AGATHE ET JEAN-PIERRE

Alors qu’il était encore étudiant en médecine, Jean-Pierre revêtait souvent la blouse blanche d’infirmier de nuit afin d’arrondir ses fins de mois. Un soir, dans un des services, il était impossible de poser une perfusion à un patient. Il a donc fallu appeler de l'aide… Dans les longs couloirs jaunis de l’hôpital, Agathe est apparue, ses cheveux presque orange troublant la lumière artificielle… et troublant Jean-Pierre, de surcroît.

Agathe et Jean-Pierre sont sortis ensemble en secret pendant plusieurs mois, travaillant côte à côte comme si de rien n’était. Ils souhaitaient rester discrets et crédibles au boulot, et surtout éviter d’en entendre des vertes et des pas mûres sur leur couple. Cela n’a pas duré longtemps, puisqu’une collègue a très vite découvert le pot aux roses et l’a répété à tout le service. Parce que tout le monde était au courant et qu’il ne servait plus à rien de se cacher, Agathe et Jean-Pierre ont emménagé ensemble pour vivre la vie en rose.

Agathe n’était pas rassurée : longtemps, elle avait broyé du noir en amour. Elle pensait que les romances finissent toujours par se faner, qu’il n’existe pas de prince charmant et que les hommes n’ont jamais un cœur d’or. Elle avait une peur bleue de l’infidélité, de la rupture, et elle est ainsi longtemps restée sur la défensive. Or, Jean-Pierre a su la rassurer, lui montrer qu’il n’y a pas de règles en amour et qu’il n’y avait aucune raison pour que leur idylle s’achève un jour. Alors avec le temps, Agathe a cessé de faire grise mine et s’est trouvée de plus en plus forte, amoureuse et assurée.

La vie avec Jean-Pierre est haute en couleurs : Agathe n’a jamais visité le Togo, elle n’en connaît les lumières et les ombres qu’à travers les récits de son mari, mais cela lui permet de saisir les différences culturelles auxquelles ils font face. Elle ne comprend pas toujours les traditions, les codes propres au peuple africain. Jean-Pierre répète alors les histoires que lui racontait son père. Il rapporte aussi des nouvelles après les visites qu’il rend à ses oncles, là-bas, au village.

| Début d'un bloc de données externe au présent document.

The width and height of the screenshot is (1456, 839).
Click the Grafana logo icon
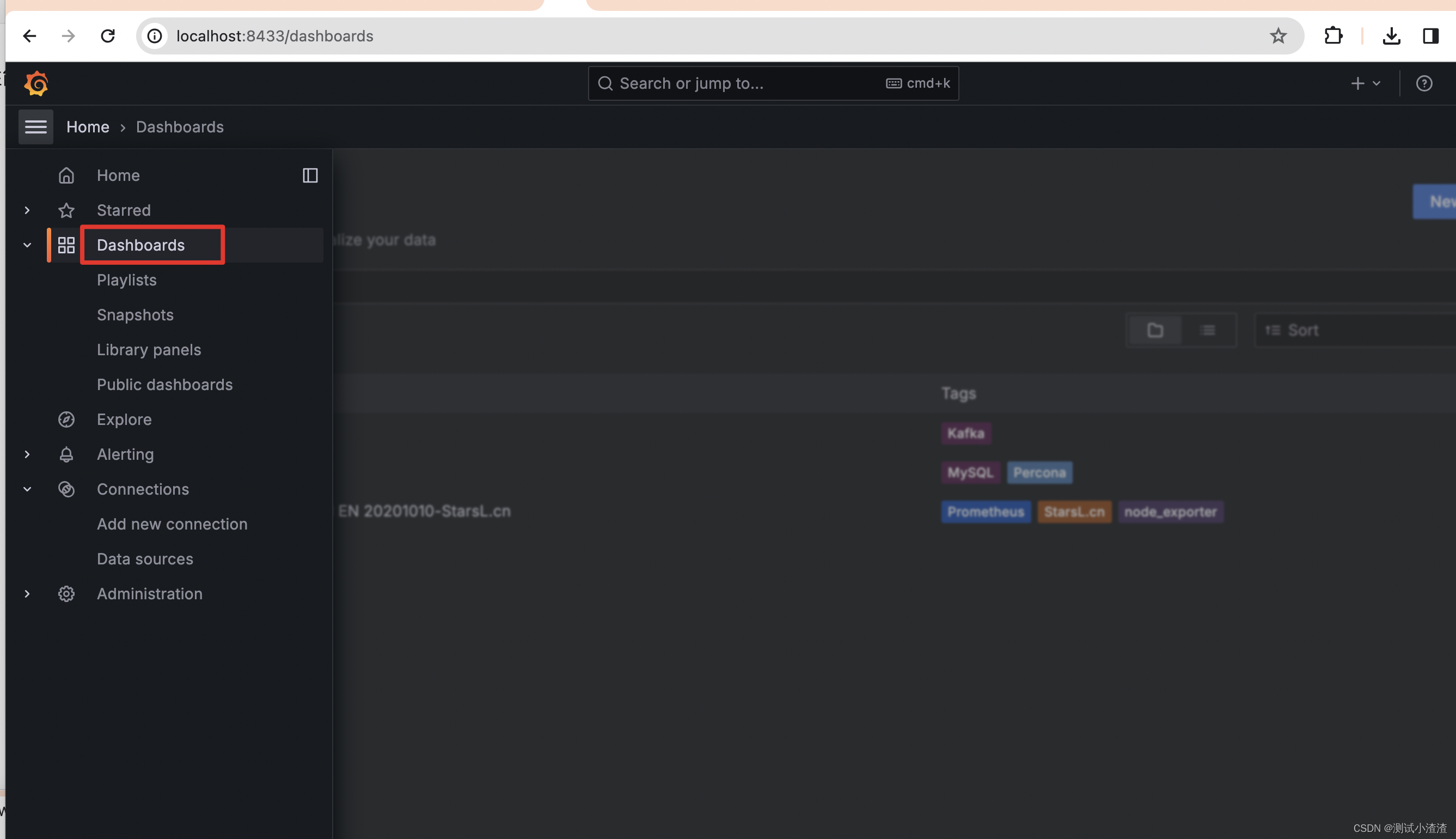point(36,83)
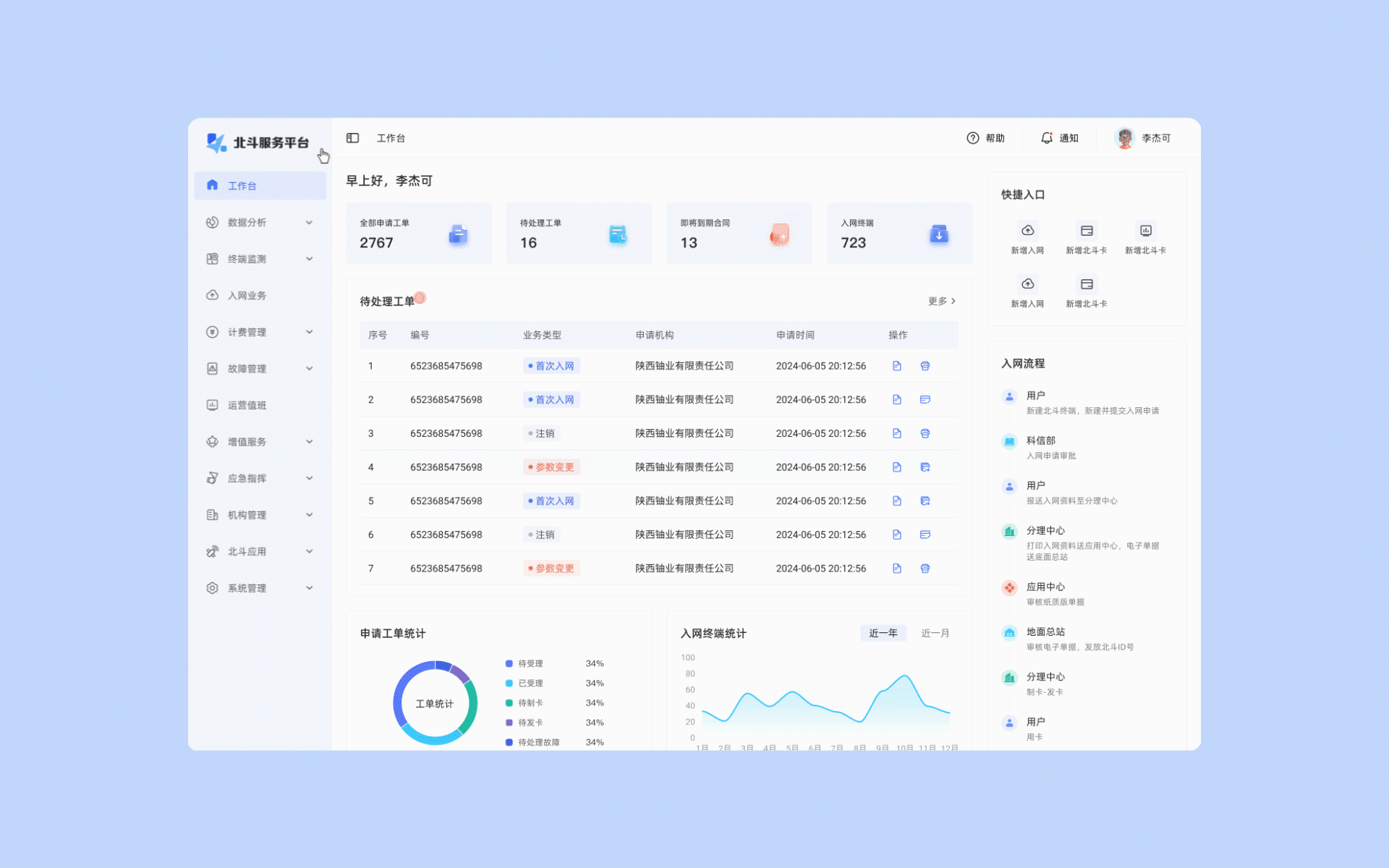Click the 待处理工单 stat card
This screenshot has height=868, width=1389.
click(x=578, y=234)
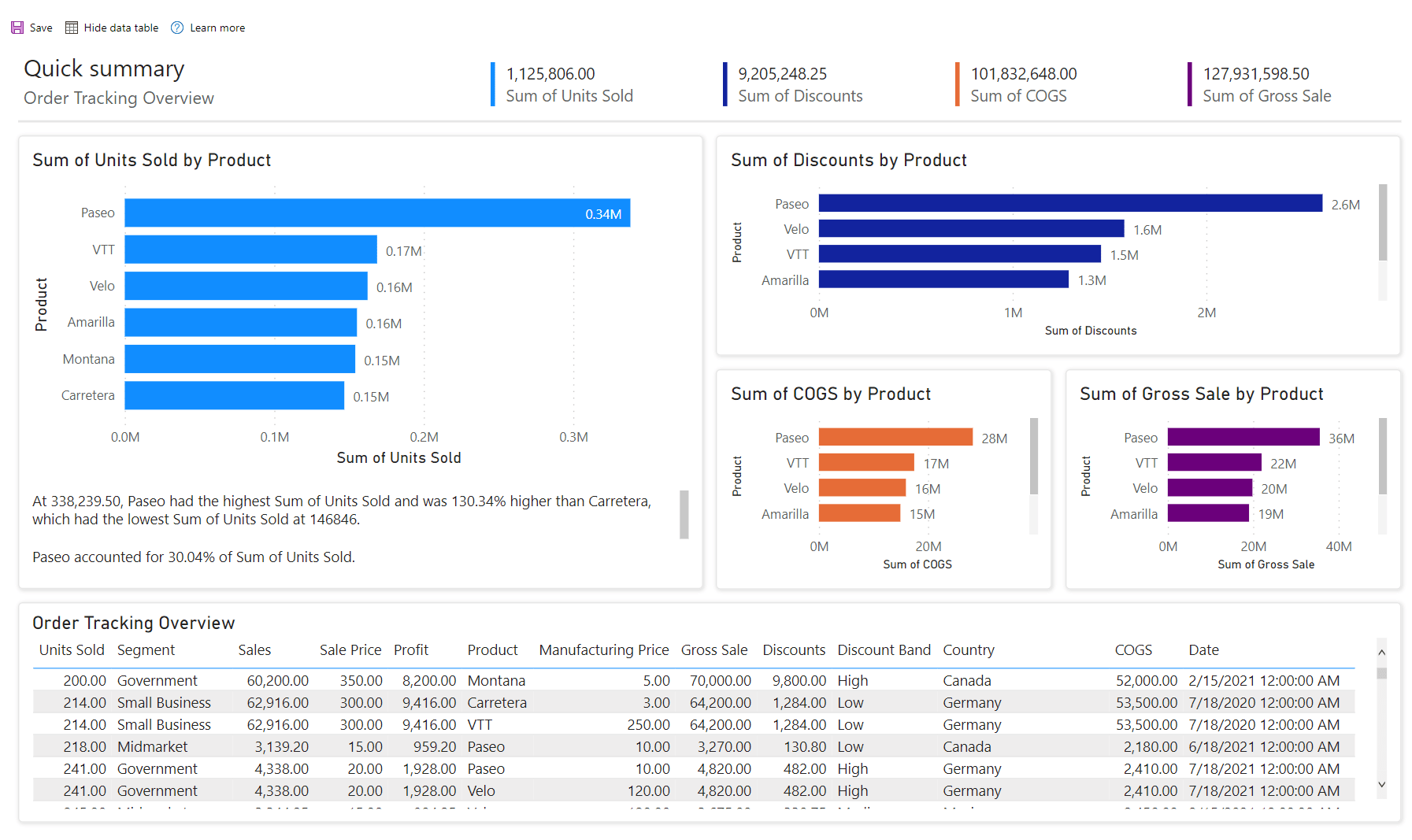Select the Paseo bar in Units Sold chart
This screenshot has width=1412, height=840.
point(370,213)
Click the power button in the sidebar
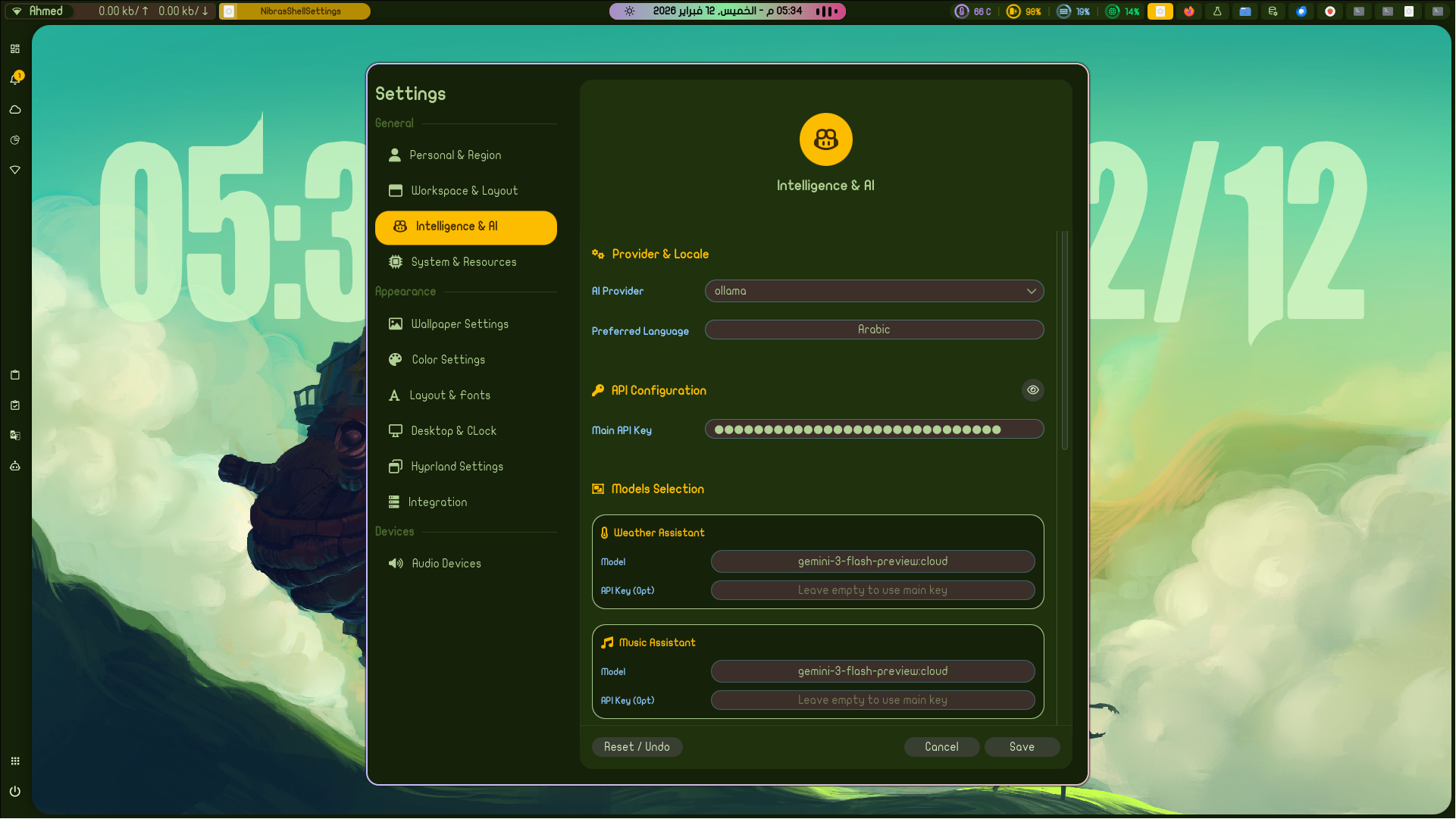Image resolution: width=1456 pixels, height=819 pixels. 15,792
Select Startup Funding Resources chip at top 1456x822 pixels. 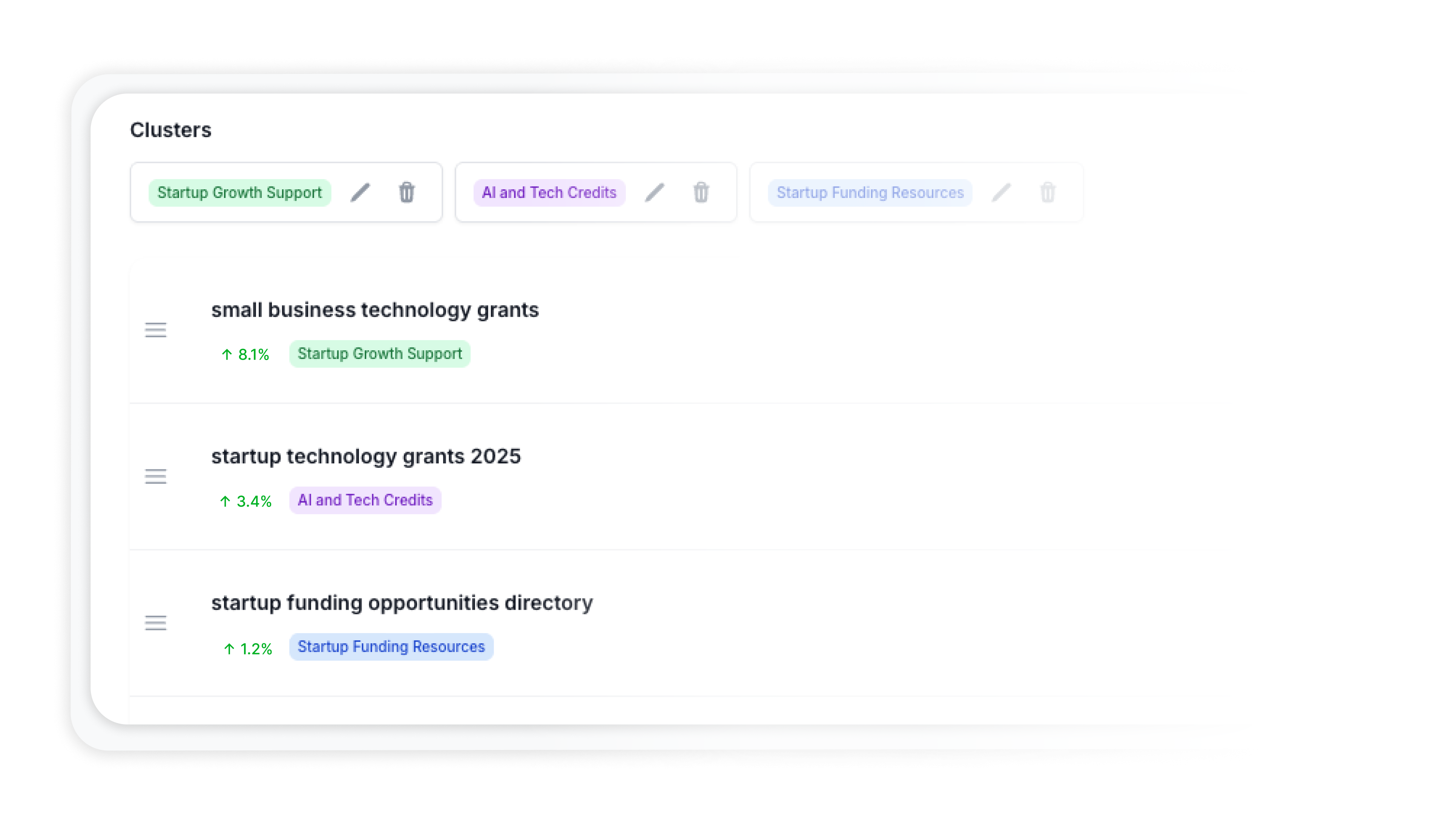coord(869,193)
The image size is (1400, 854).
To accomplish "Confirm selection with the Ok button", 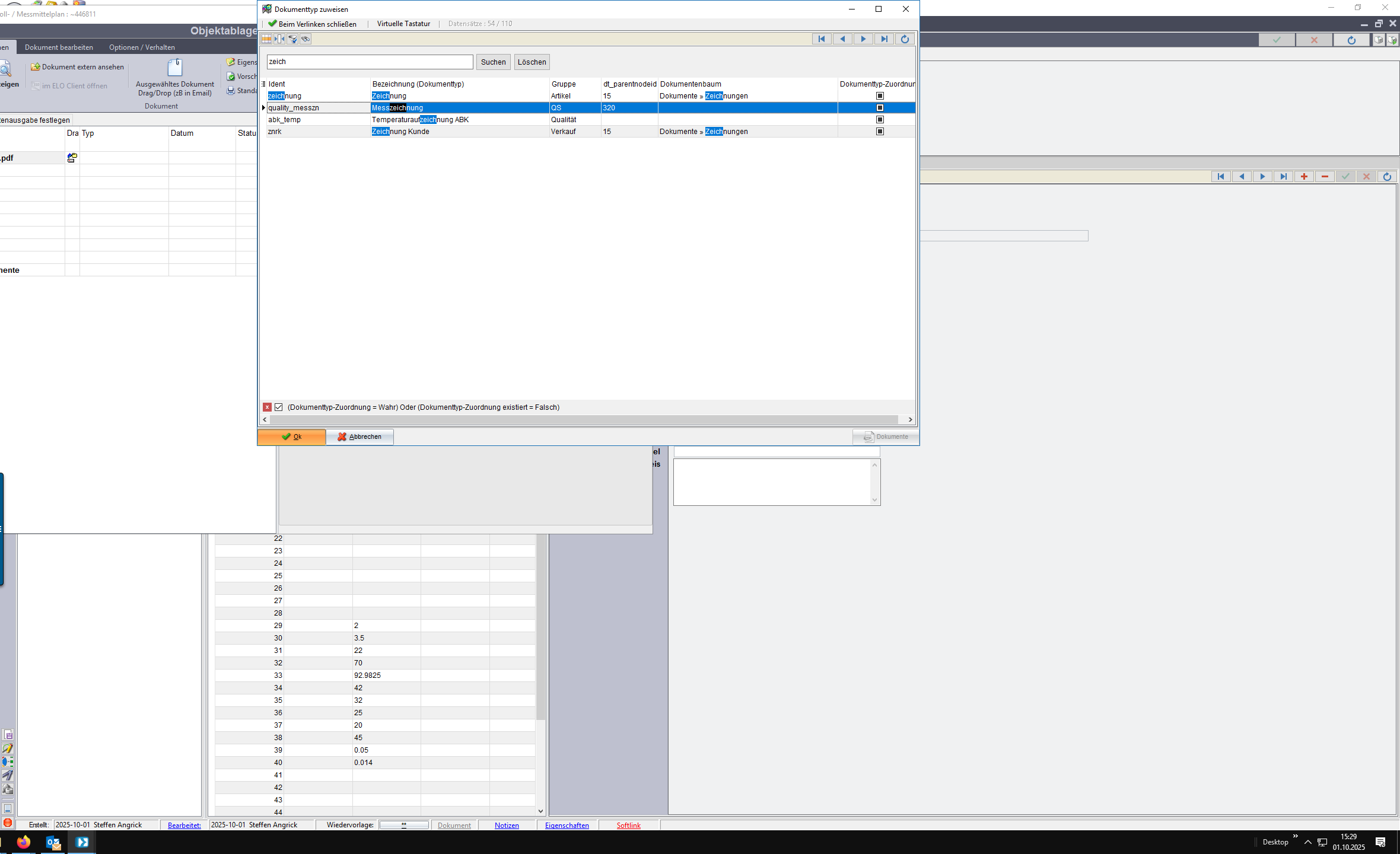I will pos(291,436).
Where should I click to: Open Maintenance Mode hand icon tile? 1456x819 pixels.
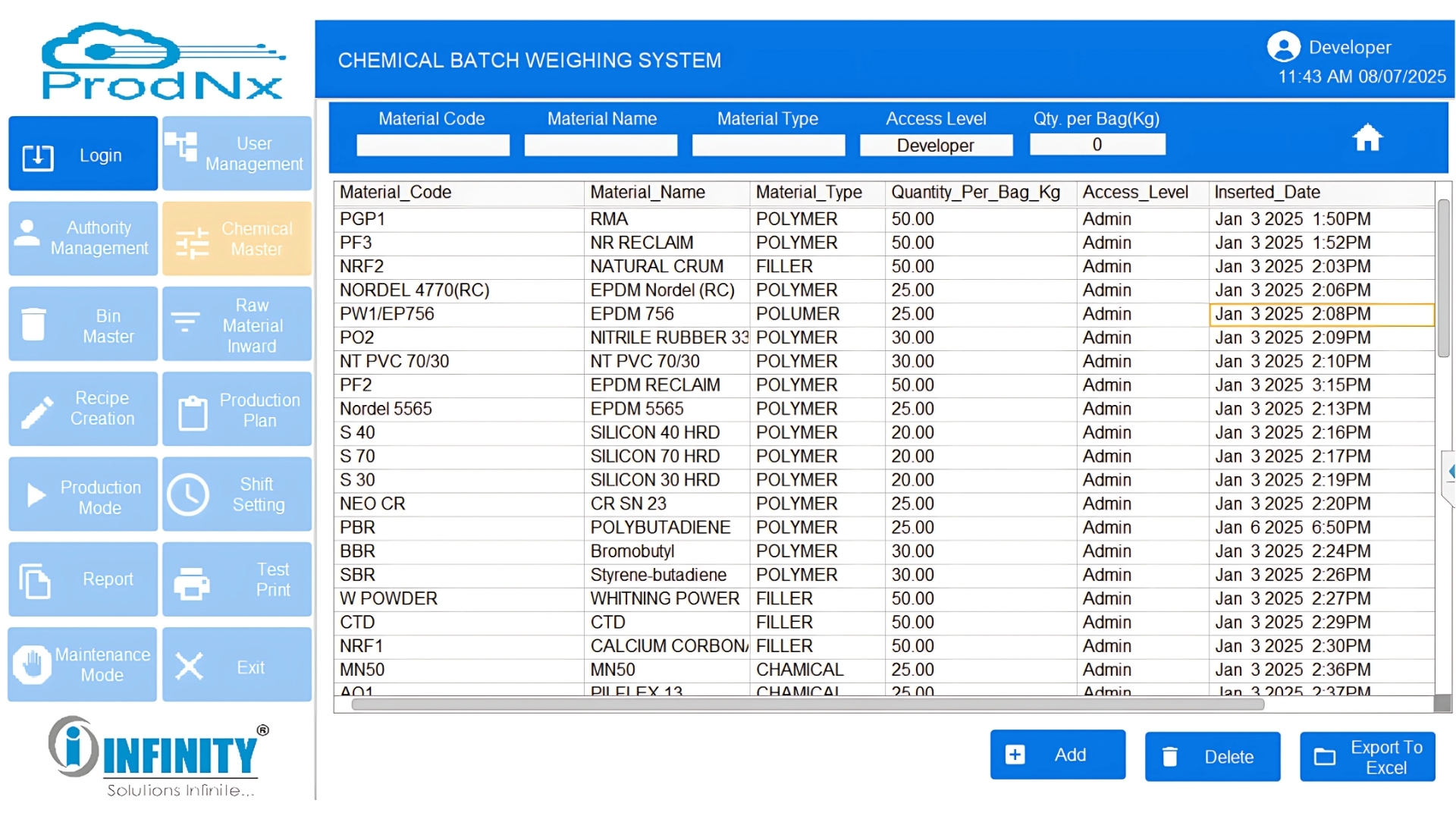[83, 664]
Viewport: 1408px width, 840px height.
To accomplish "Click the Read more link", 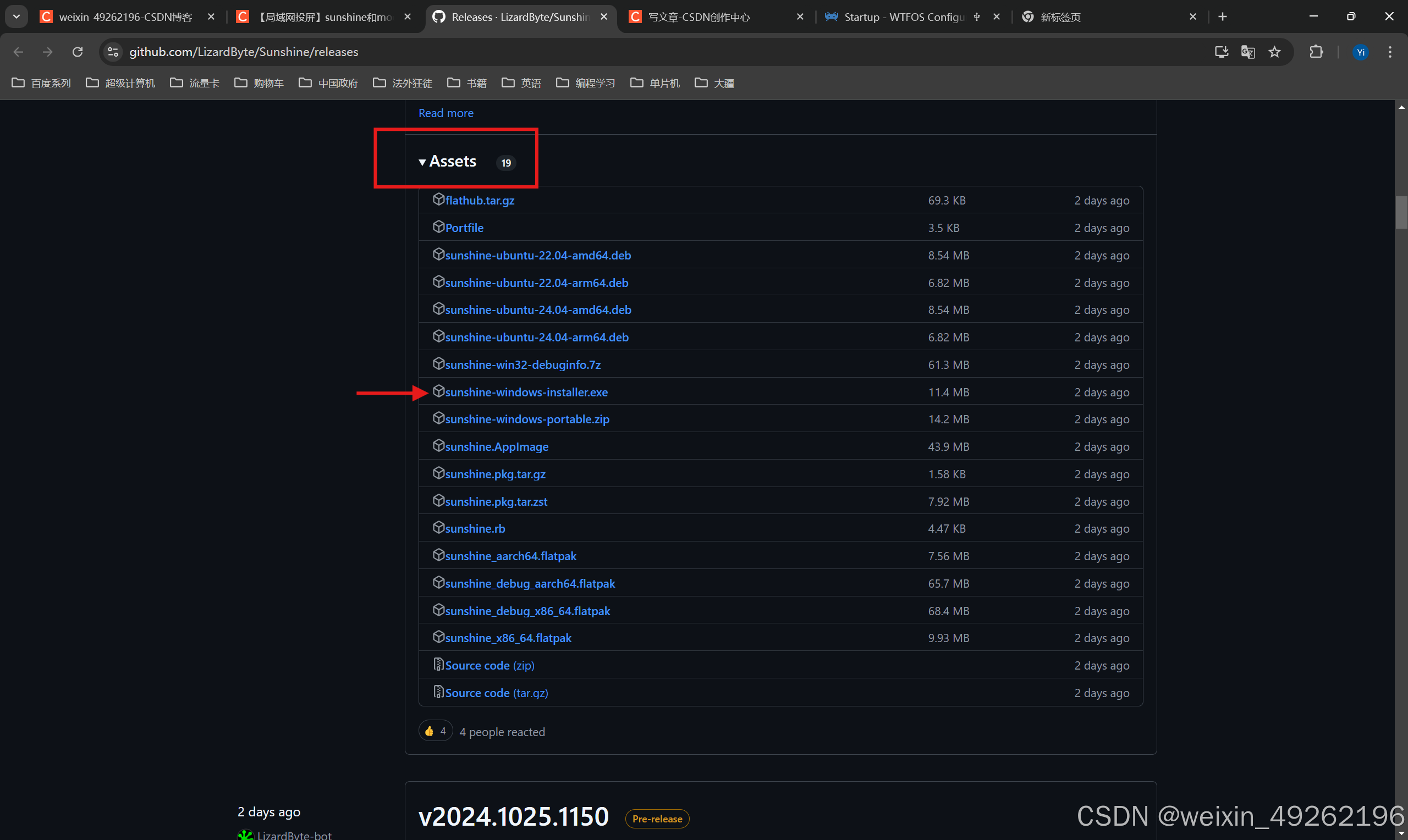I will click(446, 113).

Jean-Pierre a déjà emmené deux de ses fils avec lui au Togo, afin que ceux-ci sachent où a grandi leur grand-père, et qu’une partie d’eux vient de là-bas.

Sur les murs de la maison d’Agathe et Jean-Pierre, on trouve des tableaux rouges, jaunes, verts ou bleus, peints par Agathe. Ils représentent cette culture africaine et elle a même dessiné la grand-mère de Jean-Pierre. Ce portrait nuancé pose un regard bienveillant sur la famille, fière des différences. Agathe et Jean-Pierre rappellent à leurs fils qu’ils sont riches de leur métissage, des histoires qu’on leur raconte, des valeurs qu’on leur inculque : celles propres à leurs ancêtres à la peau noire comme l’ébène et celles de leurs aïeux aux cheveux roux comme le feu.